“Nero fiddled when Rome was burning,” he said harshly. “Did you come to sing while my Rome goes up in smoke?”
A little, half-strangled sob escaped her. She turned to go. But he caught her by the arm.
“There, lady,” he said, with a swift change of tone, “I didn’t mean to slash at you. I suppose you mean all right. But just now, with everything gone to the devil, to look up and see you here—I’ve really got an ugly temper, Stella, and it’s pretty near the surface these days. I don’t want to be pitied and sympathized with. I want to fight. I want to hurt somebody.”
“Hurt me then,” she cried.
He shook his head sadly.
“I couldn’t do that,” he said. “No, I can’t imagine myself ever doing that.”
“Why?” she asked, knowing why, but wishful to hear in words what his eyes shouted.
“Because I love you,” he said. “You know well enough why.”
She lifted her one free hand to his shoulder. Her face turned up to his. A warm wave of blood dyed the round, white neck, shot up into her cheeks. Her eyes were suddenly aglow, lips tremulous.
“Kiss me, then,” she whispered. “That’s what I came for. Kiss me, Jack.”
If she had doubted, if she had ever in the last few hours looked with misgiving upon what she felt herself impelled to do, the pressure of Jack Fyfe’s lips on hers left no room for anything but an amazing thrill of pure gladness. She was happy in his arms, content to rest there, to feel his heart beating against hers, to be quit of all the uncertainties, all the useless regrets. By a roundabout way she had come to her own, and it thrilled her to her finger tips. She could not quite comprehend it, or herself. But she was glad, weeping with gladness, straining her man to her, kissing his face, murmuring incoherent words against his breast.

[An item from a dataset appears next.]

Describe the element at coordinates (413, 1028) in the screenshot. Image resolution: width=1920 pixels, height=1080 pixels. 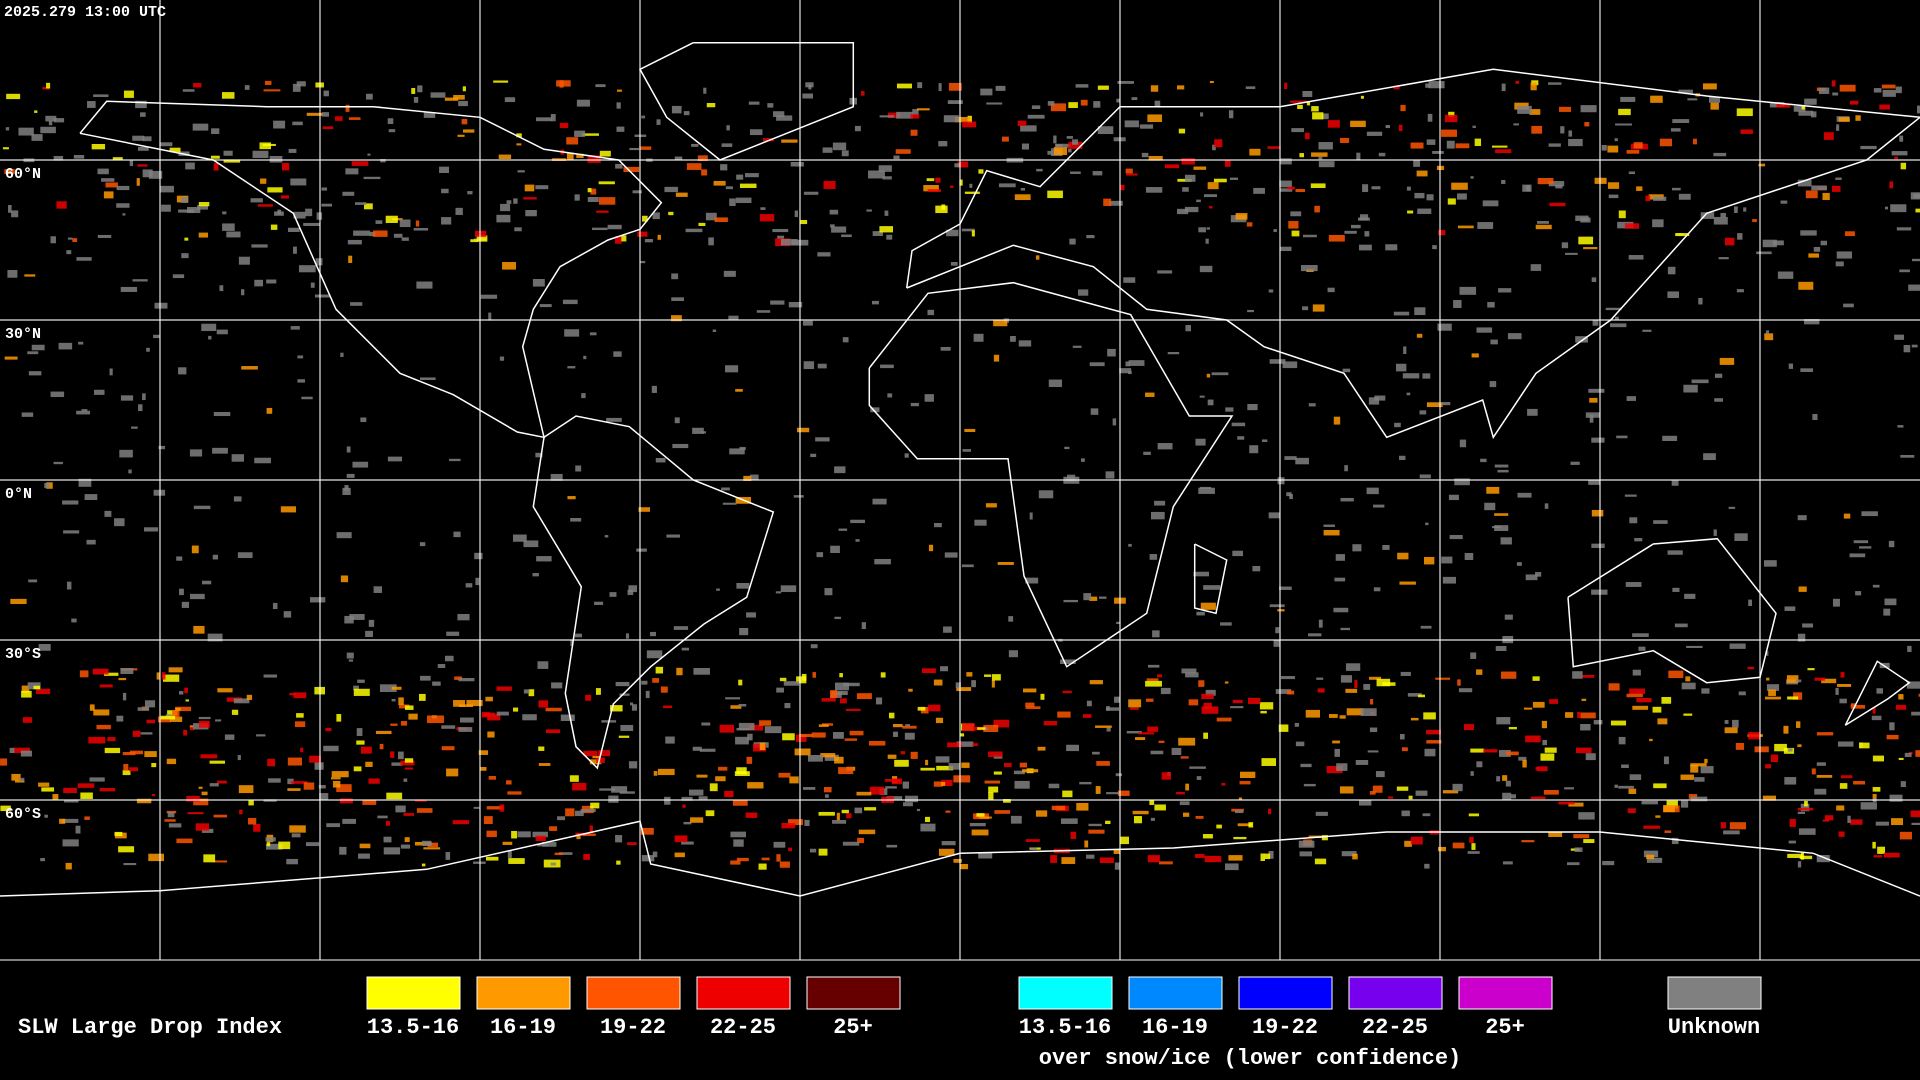
I see `legend-label: 13.5-16` at that location.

“And so—and so, after all, you do care.” Fyfe held her off a little from him, his sinewy fingers gripping gently the soft flesh of her arms. “And you were big enough to come back. Oh, my dear, you don’t know what that means to me. I’m broke, and I’d just about reached the point where I didn’t give a damn. This fire has cleaned me out. I’ve—”
“I know,” Stella interrupted. “That’s why I came back. I wouldn’t have come otherwise, at least not for a long time—perhaps never. It seemed as if I ought to—as if it were the least I could do. Of course, it looks altogether different, now that I know I really want to. But you see I didn’t know that for sure until I saw you standing here. Oh, Jack, there’s such a lot I wish I could wipe out.”
“It’s wiped out,” he said happily. “The slate’s clean. Fair weather didn’t get us anywhere. It took a storm. Well, the storm’s over.”
She stirred uneasily in his arms.
“Haven’t you got the least bit of resentment, Jack, for all this trouble I’ve helped to bring about?” she faltered.